A Special Mention went to Boubacar Sangaré’s Djeliya, mémoire du Mandé, while the Special Jury Award graced Nông Nhât Quang’s engaging first cinematic feature documentary Baby Jackfruit Baby Guava. Lauren Dällenbach’s Nicole Nicole about codependency in a mother-daughter household received the main prize in the National Competition. Both are family stories in a program overflowing with family tales, preferably told about the filmmakers’ own folks. Predictably, the Audience Award went also to a personal story, albeit one of lovers: Birds of War by Janay Boulos and Abd Alkader Habak chronicles a romance in the face of war and political upheaval. It’s the only one of the highlights from other festivals to receive an award, which indicates that quality may be only a minor criterion in the award decisions.
Many outstanding works, from Poh Si Teng’s gripping documentary American Doctor about medicine under siege in Gaza to Dongnan Chen’s delicate portrait of dissipating youth Whispers in May, and John Wilson’s cleverly humorous The History of Concrete, went away empty-handed. The feeling of being left out could be the bleak bottom line of an event that all too often appears as bourgeois, closed-off, and privileged as the majority of its audience; overwhelmingly white, overwhelmingly middle-class, middle-aged, and most likely academic. Debates hardly happen in this climate, though this issue is one affecting many documentary film festivals. Q&As remained short and tame, talks never allow for any real interaction among participants, and discussions are replaced by scripted laudations.
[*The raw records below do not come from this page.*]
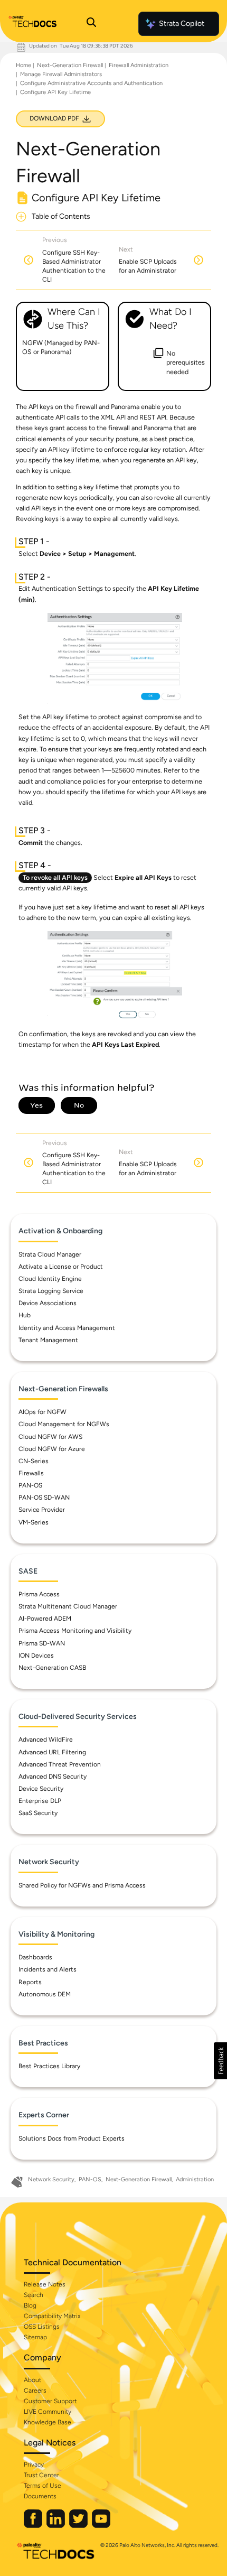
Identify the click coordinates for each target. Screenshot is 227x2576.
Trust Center (41, 2475)
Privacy (34, 2464)
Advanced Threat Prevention (59, 1764)
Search (33, 2295)
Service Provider (41, 1509)
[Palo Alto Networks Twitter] (79, 2525)
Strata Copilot (181, 23)
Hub (24, 1315)
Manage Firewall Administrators (61, 74)
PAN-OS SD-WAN (44, 1497)
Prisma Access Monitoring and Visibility (74, 1630)
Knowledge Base (47, 2422)
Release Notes (44, 2284)
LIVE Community (47, 2411)
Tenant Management (48, 1340)
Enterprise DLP (39, 1801)
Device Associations (47, 1303)
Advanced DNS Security (52, 1776)
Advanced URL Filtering (52, 1752)
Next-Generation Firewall (70, 65)
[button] (220, 2060)
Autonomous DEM (44, 1994)
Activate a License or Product (60, 1266)
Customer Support (50, 2401)
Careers (35, 2390)
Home (23, 65)
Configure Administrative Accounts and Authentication (91, 83)
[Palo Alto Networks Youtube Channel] (101, 2525)
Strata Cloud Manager (49, 1254)
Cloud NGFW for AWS (50, 1436)
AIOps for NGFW (42, 1412)
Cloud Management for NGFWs (63, 1424)
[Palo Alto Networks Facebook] (34, 2525)
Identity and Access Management (66, 1328)
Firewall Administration (138, 65)
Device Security (40, 1788)
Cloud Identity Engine (50, 1278)
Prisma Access (39, 1594)
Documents (40, 2496)
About (32, 2380)
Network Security (51, 2179)
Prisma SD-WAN (41, 1643)
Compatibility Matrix (52, 2316)
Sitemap (35, 2337)
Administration (195, 2179)
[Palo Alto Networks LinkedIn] (56, 2525)
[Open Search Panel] (91, 23)
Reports (30, 1982)
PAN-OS (30, 1485)
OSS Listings (42, 2326)
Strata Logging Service (50, 1291)
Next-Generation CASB (52, 1667)
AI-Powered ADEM (44, 1618)
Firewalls (31, 1473)
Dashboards (35, 1957)
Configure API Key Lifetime (55, 92)
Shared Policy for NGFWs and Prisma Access (82, 1885)
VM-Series (33, 1522)
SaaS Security (38, 1813)
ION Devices (36, 1655)
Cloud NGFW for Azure (51, 1449)
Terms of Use (42, 2485)
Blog (30, 2305)
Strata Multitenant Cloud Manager (67, 1606)
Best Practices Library (49, 2066)
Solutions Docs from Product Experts (71, 2138)
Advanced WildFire (45, 1739)
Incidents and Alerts (47, 1969)
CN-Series (33, 1461)
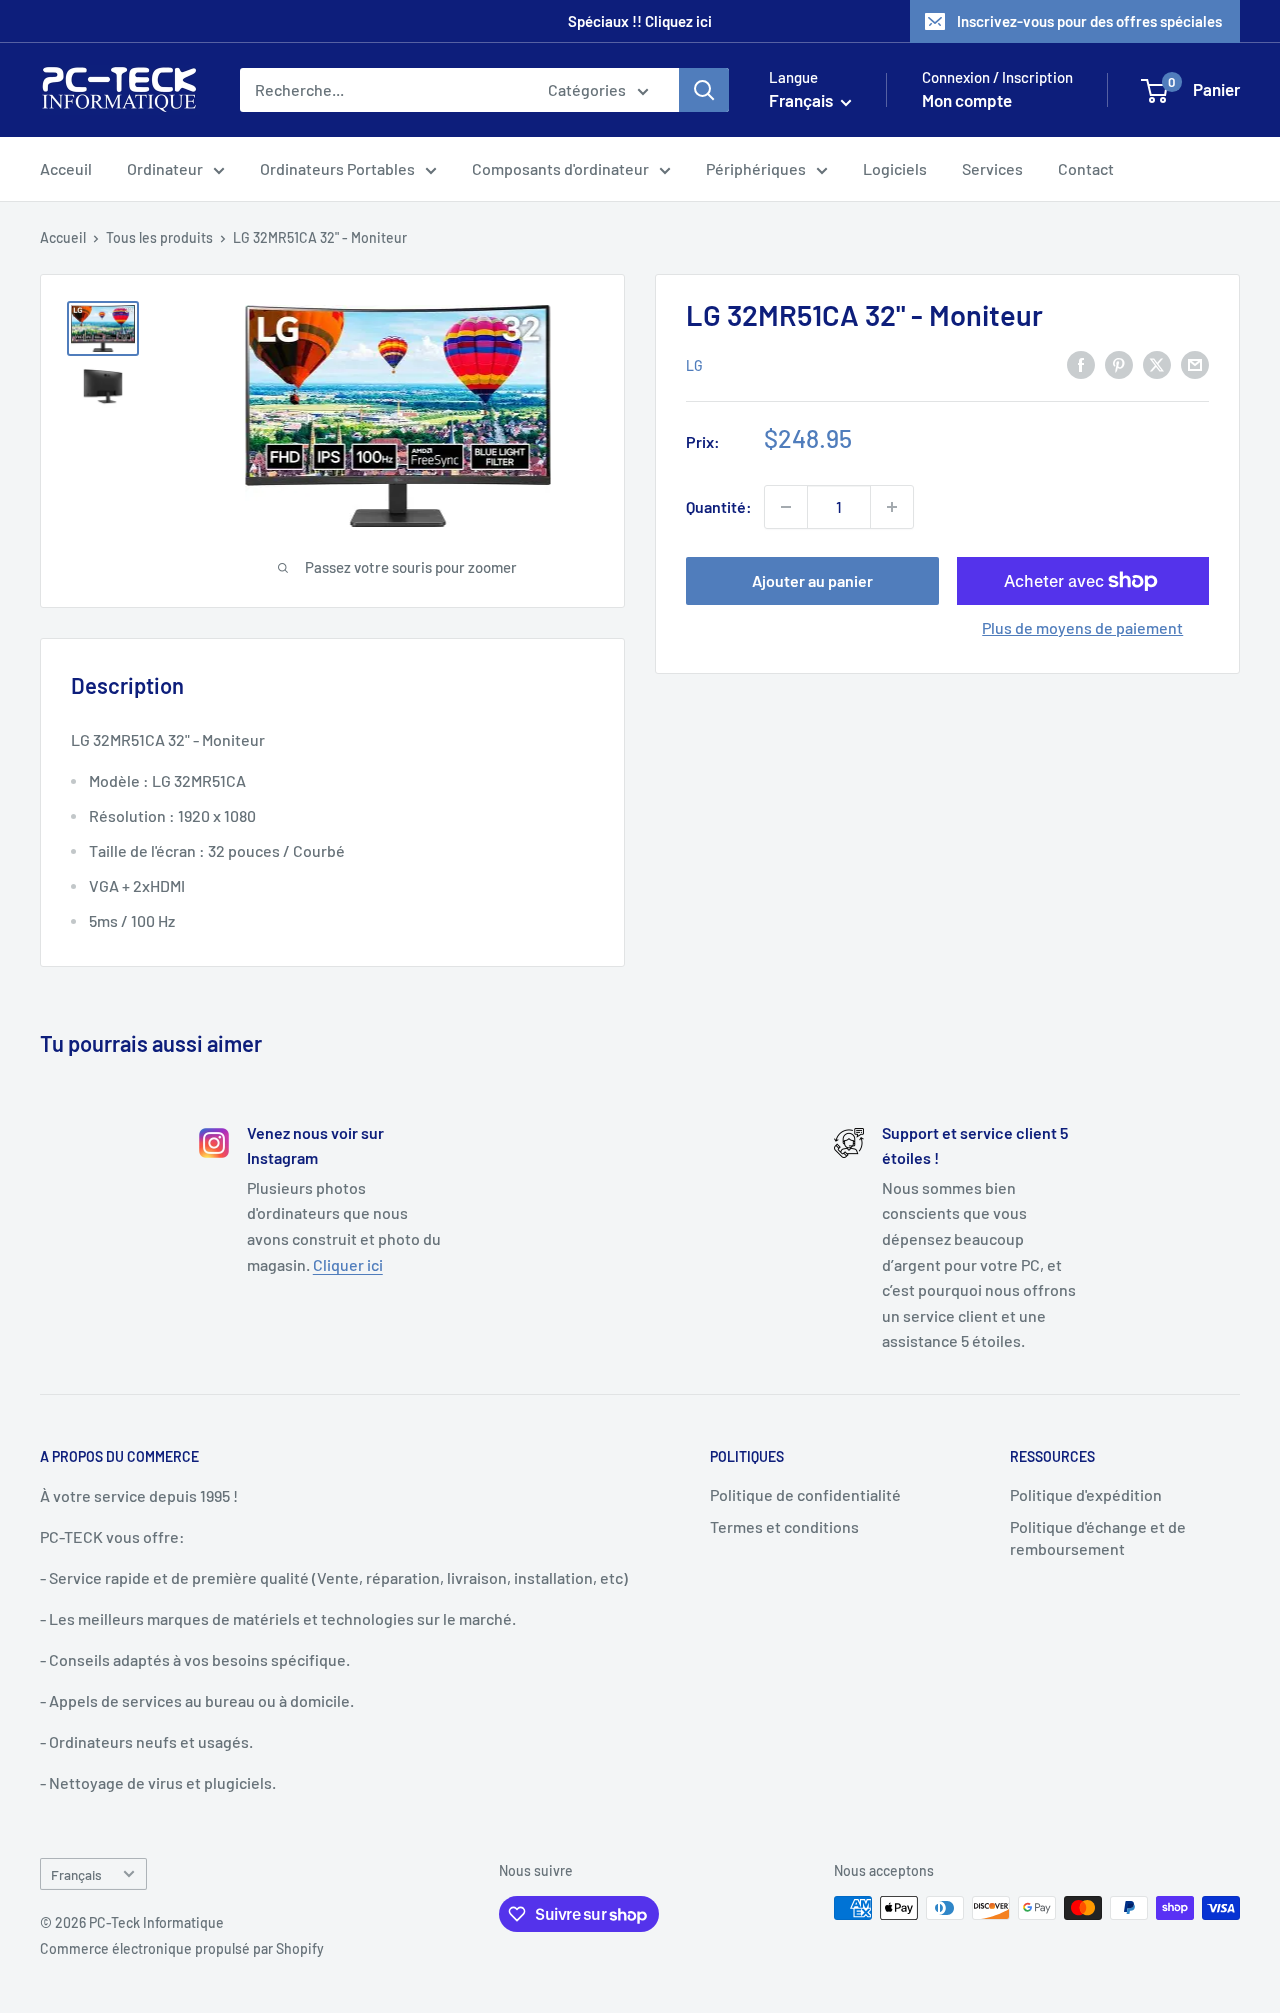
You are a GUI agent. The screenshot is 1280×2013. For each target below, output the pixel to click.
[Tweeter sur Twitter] (1157, 363)
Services (992, 168)
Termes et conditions (784, 1526)
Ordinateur (165, 168)
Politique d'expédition (1086, 1494)
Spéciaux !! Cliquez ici (640, 21)
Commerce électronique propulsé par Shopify (182, 1948)
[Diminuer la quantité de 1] (786, 507)
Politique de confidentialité (805, 1494)
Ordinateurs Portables (337, 168)
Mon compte (967, 100)
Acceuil (66, 168)
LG (694, 364)
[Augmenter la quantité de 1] (892, 507)
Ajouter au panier (812, 580)
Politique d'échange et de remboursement (1098, 1537)
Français (76, 1874)
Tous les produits (159, 237)
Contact (1086, 168)
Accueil (63, 237)
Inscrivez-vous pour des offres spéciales (1089, 21)
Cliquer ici (348, 1264)
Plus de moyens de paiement (1082, 627)
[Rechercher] (704, 90)
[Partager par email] (1195, 363)
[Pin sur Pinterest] (1119, 363)
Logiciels (895, 168)
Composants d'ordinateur (560, 168)
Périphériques (756, 168)
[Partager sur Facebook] (1081, 363)
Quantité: (719, 506)
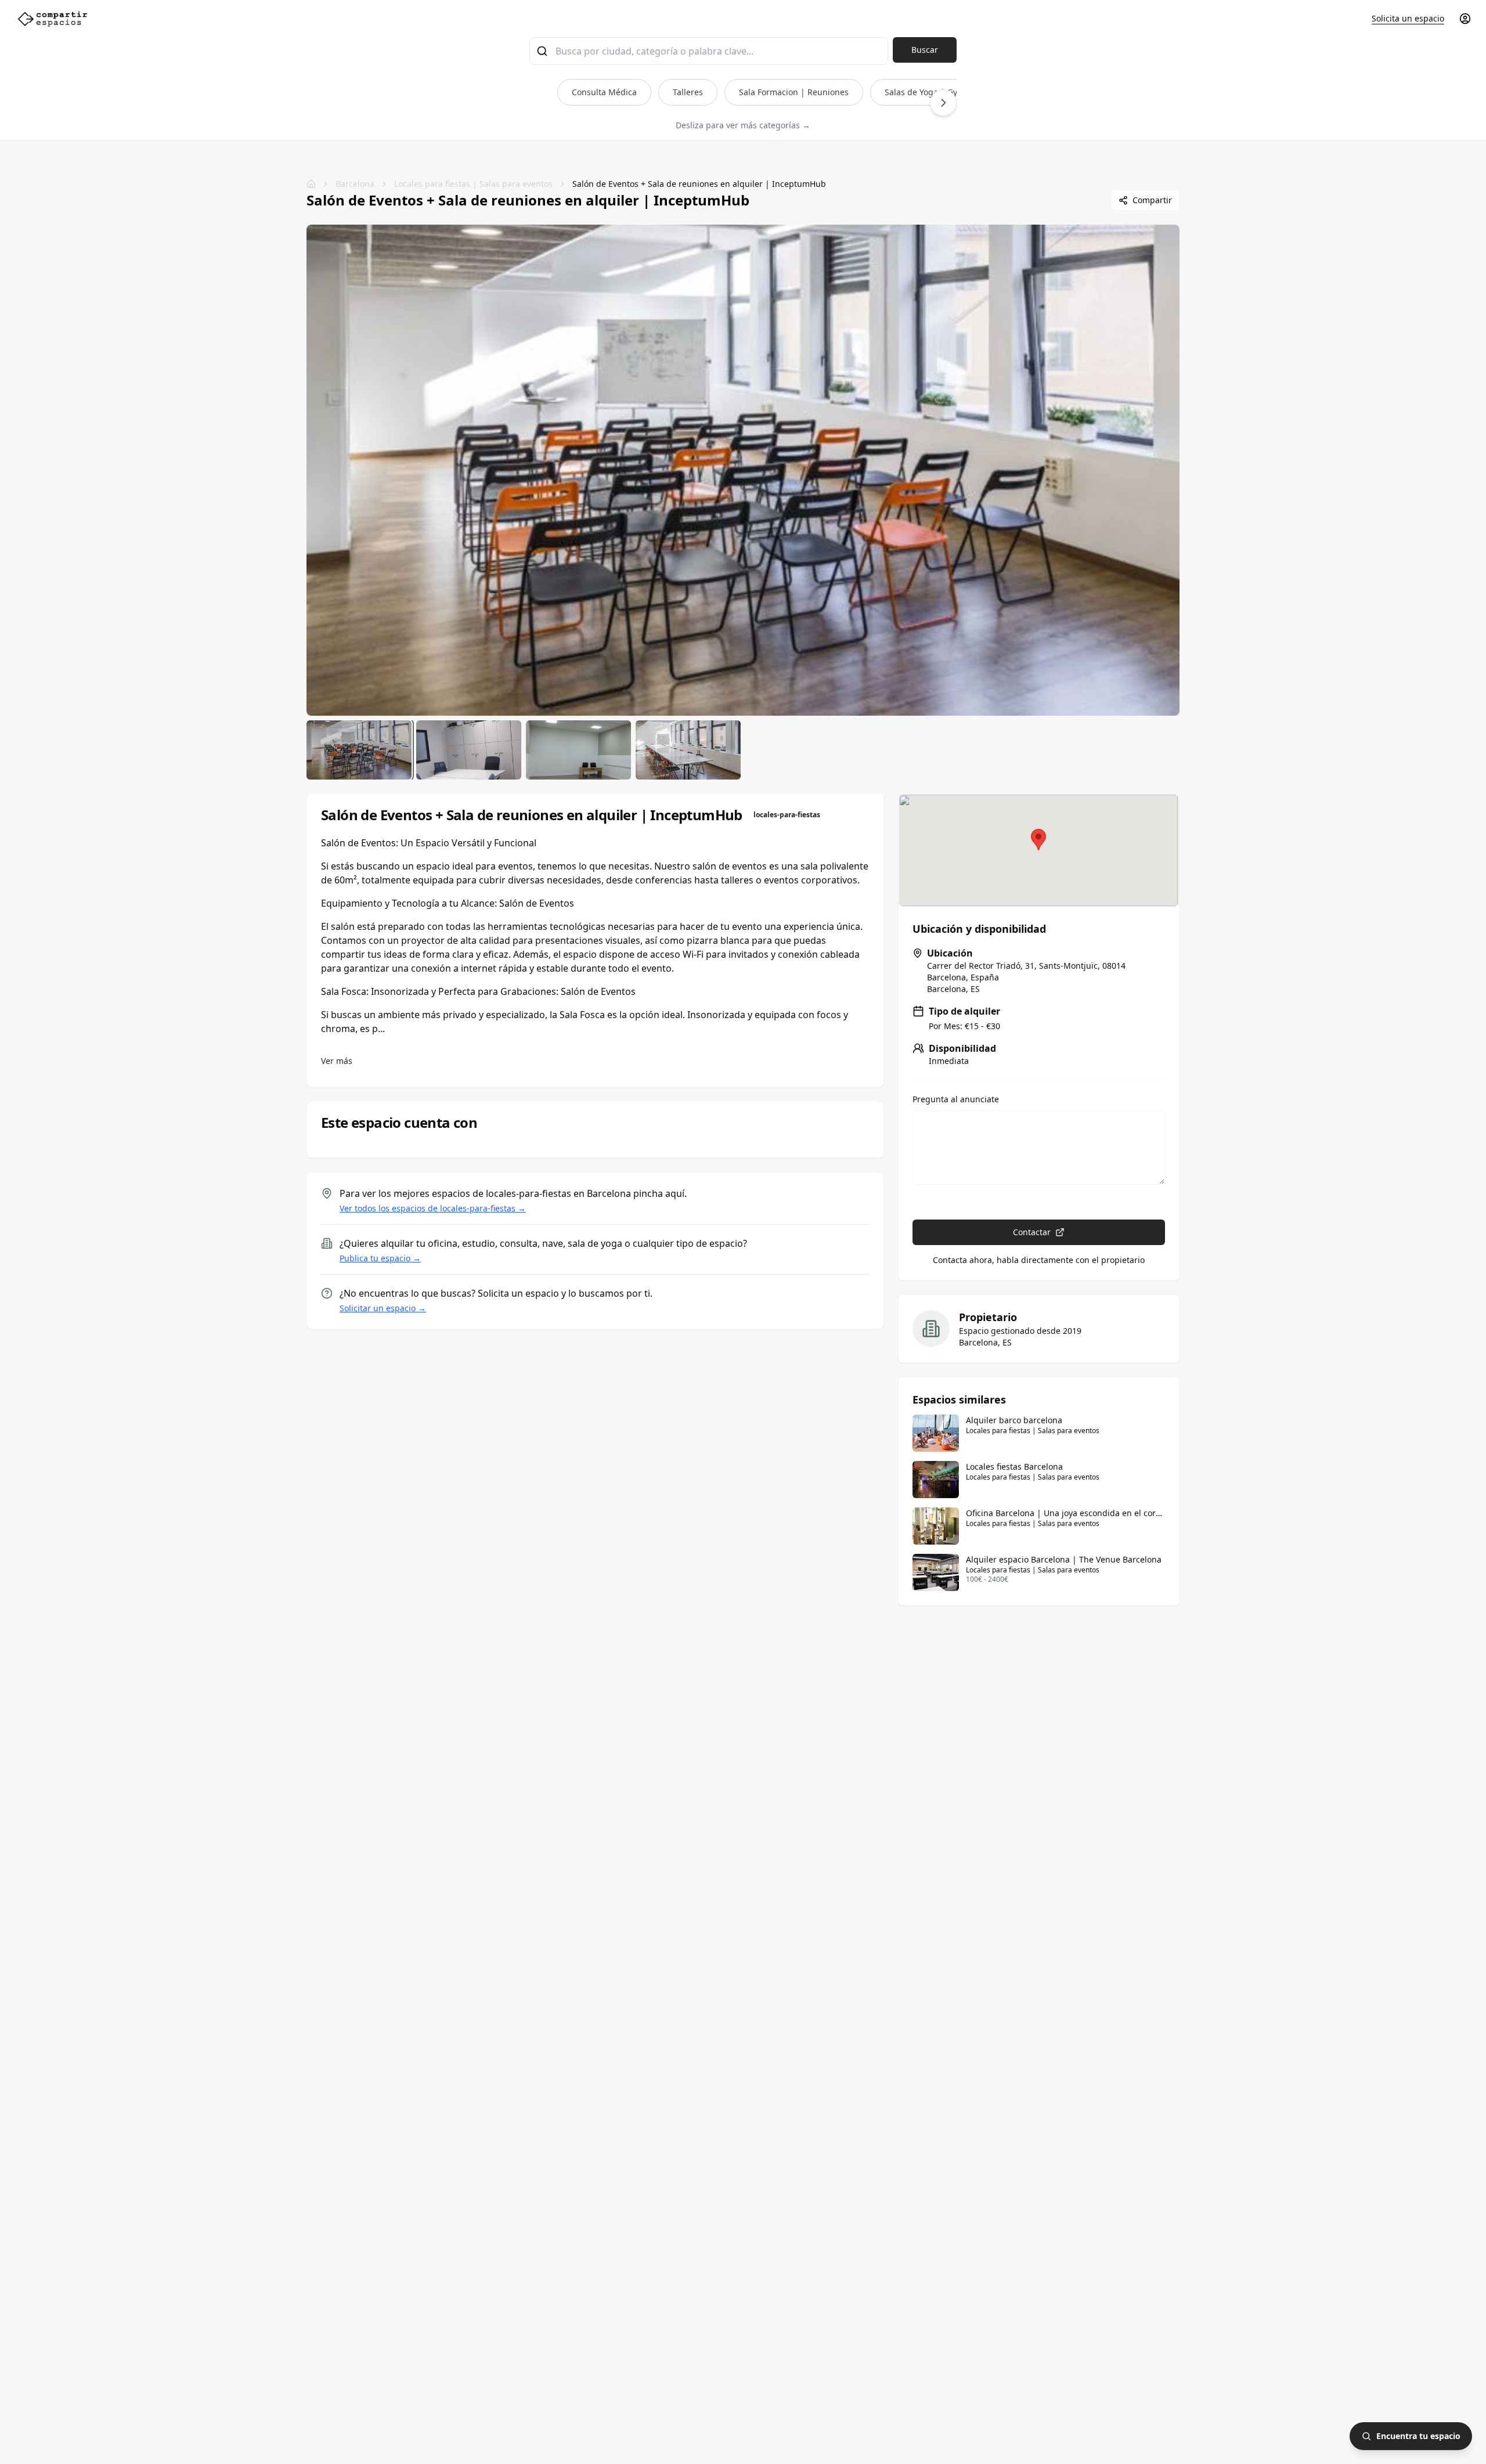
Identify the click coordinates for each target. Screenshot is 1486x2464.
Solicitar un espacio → (383, 1308)
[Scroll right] (943, 102)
“Scripted” being a conspicuous cue, as the festival’s non-fiction focus is not only diluted by the clearly fictional narrative works in the retrospective program areas, but by an increased blurring of boundaries between documentary and staged cinematic forms. Docudrama, reality formats, and a palpable performative aspect in many films reflect an era in which facts and fiction become more and more interchangeable. In recent years, Visions du Réel went with this flow of filmic “faction”, incidentally losing an essential part of its conceptual clarity. That the change in direction will propose a new way to handle such developments remains a slender hope. Until then, the eclectic event continues as conformist and neat as its lifeless location.